The most important decision in an AI customer service project is not which tool to buy. It is agreeing, in writing and before any money is spent, how you will judge whether the project worked. Teams that skip this step end up measuring success with whatever numbers happen to look good later.

Plenty has been written about why AI projects fail to pay off. Almost all of it looks backward, after the rollout, asking what went wrong. A simpler problem hides in front of that one. Most projects never agreed, up front, what paying off would even look like.

This article is about the step that comes before the spending: writing down how the project will be judged, while you can still be honest about it. Call it the pre-deployment measurement agreement.

Measuring after the fact always flatters the project

The common assumption is that you will know success when you see it. You will not. Once a project is live and the budget is spent, nobody on the team wants it to have failed. So the team reaches for the numbers that look good: tickets closed, average handle time, cost per contact. Those numbers almost always improve, because the AI is doing something.

What gets quietly dropped is the harder question of whether customers were actually helped. Michael Howlett, who writes Customer Experience Decoded, calls this the AI metrics mirage: the dashboard looks strong while customers leave. Measuring after the fact does not just risk this outcome. It almost guarantees it, because the people choosing the metrics now have a reason to choose the kind ones.

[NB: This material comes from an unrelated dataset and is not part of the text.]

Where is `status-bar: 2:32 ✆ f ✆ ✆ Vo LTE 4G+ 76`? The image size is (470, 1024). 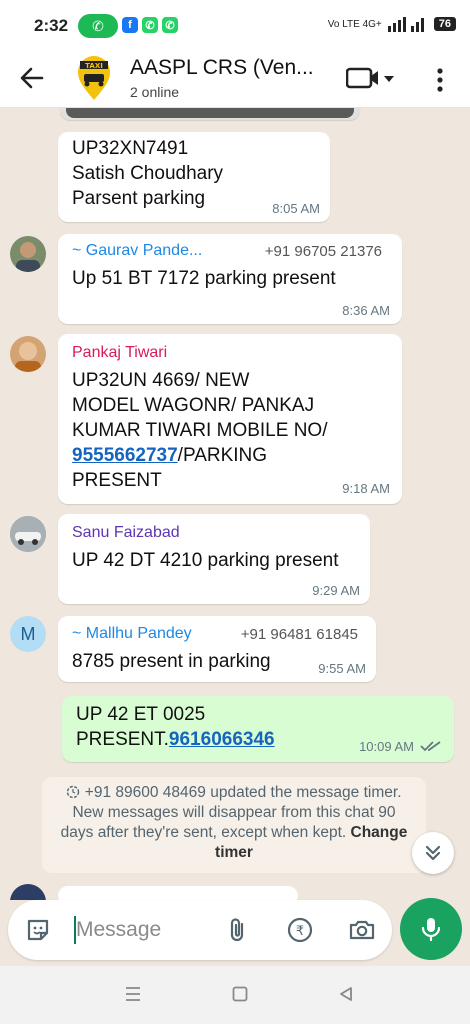 status-bar: 2:32 ✆ f ✆ ✆ Vo LTE 4G+ 76 is located at coordinates (235, 26).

What to agree before you spend

Three things, written down and signed off before the budget is approved.

First, the comparison. What would the next year look like if you did not run this project at all: customer numbers, costs, complaint levels. This is the line the project has to beat. Without it, any improvement looks like a win, including one that would have happened anyway.

Second, the real success metrics. Pick the numbers that show whether customers were helped, not just processed. Howlett's list is a good start: first-contact resolution by channel, how often customers come back within a few days, the quality of escalations, and complaints or churn in the weeks after an AI contact. Write these down now, because they are harder to game and nobody will volunteer them later.

Third, who signs off. Name the person accountable for the comparison and the metrics. Not the vendor, not the project's champion. Someone who can later say, plainly, whether the project hit the line it agreed to.

What to run before the budget meeting: write a one-page measurement agreement. It states the do-nothing comparison, the four or five real success metrics with a target for each, and the name of the person who signs off. Everyone approving the spend signs the same page. If the project cannot say what success looks like before it starts, it is not ready to start.

Why this is hard, and worth it

This step is unpopular for an obvious reason. It is the one moment in the project where someone has to commit to a number they can be judged against. It is far more comfortable to start spending and sort out the measurement later. That comfort is exactly the problem.

Kevin Davis, who writes the KD Be Schemin newsletter, argues that the return on AI is rarely missing because the technology failed. In his words, the ROI is not missing, the redesign is: the work around the technology, the measurement, the accountability, the change in how people work, was never done. The pre-deployment measurement agreement is a small piece of that work. It is also the piece that decides whether you will ever know if the rest of it paid off.

The point of the agreement is to fix the measure of success while the project still has no result to defend. Once it is live, that honesty is much harder to find.